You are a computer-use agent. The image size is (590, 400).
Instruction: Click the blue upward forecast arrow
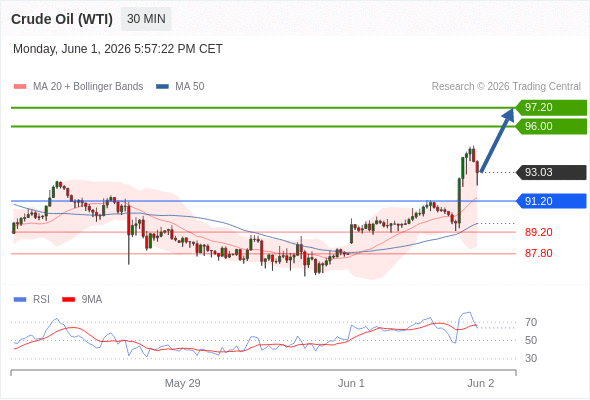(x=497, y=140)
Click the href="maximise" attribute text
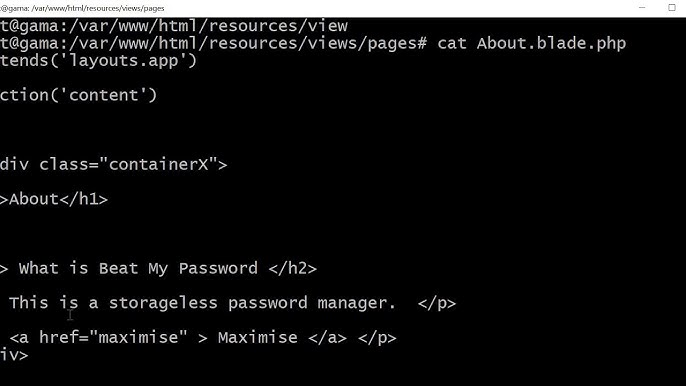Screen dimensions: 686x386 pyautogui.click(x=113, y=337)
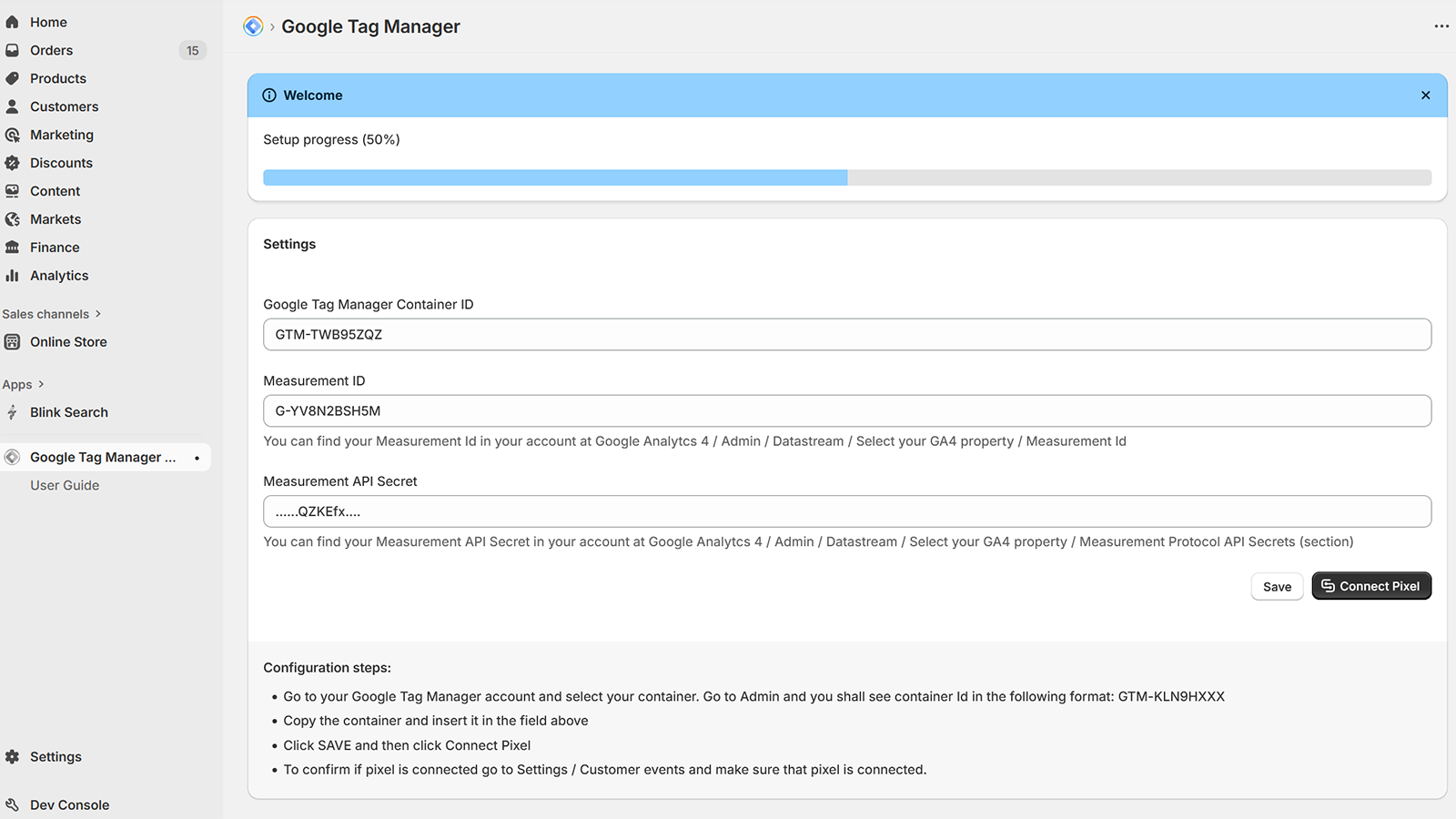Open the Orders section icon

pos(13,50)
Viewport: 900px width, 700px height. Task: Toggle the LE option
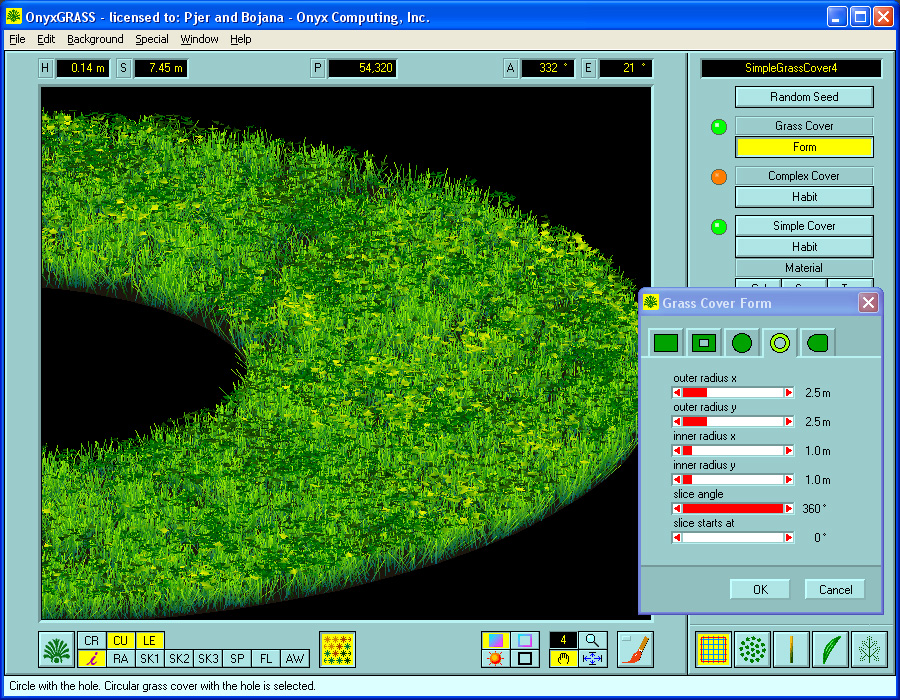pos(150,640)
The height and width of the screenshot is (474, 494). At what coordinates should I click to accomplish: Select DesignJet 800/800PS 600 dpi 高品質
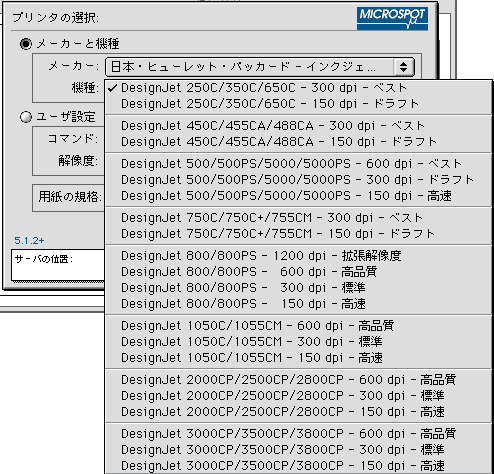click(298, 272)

----

Brief: Reproduce the records as a JSON list of strings, one string per line, from the line that contains "Viewport: 900px width, 700px" through the end of the records, leaving out blank lines and the pictures.

Output for this exercise:
[
  "Viewport: 900px width, 700px height. Task: Toggle the LE option",
  "pos(150,640)",
  "The height and width of the screenshot is (474, 494). At what coordinates should I click to accomplish: Select DesignJet 800/800PS 600 dpi 高品質",
  "click(298, 272)"
]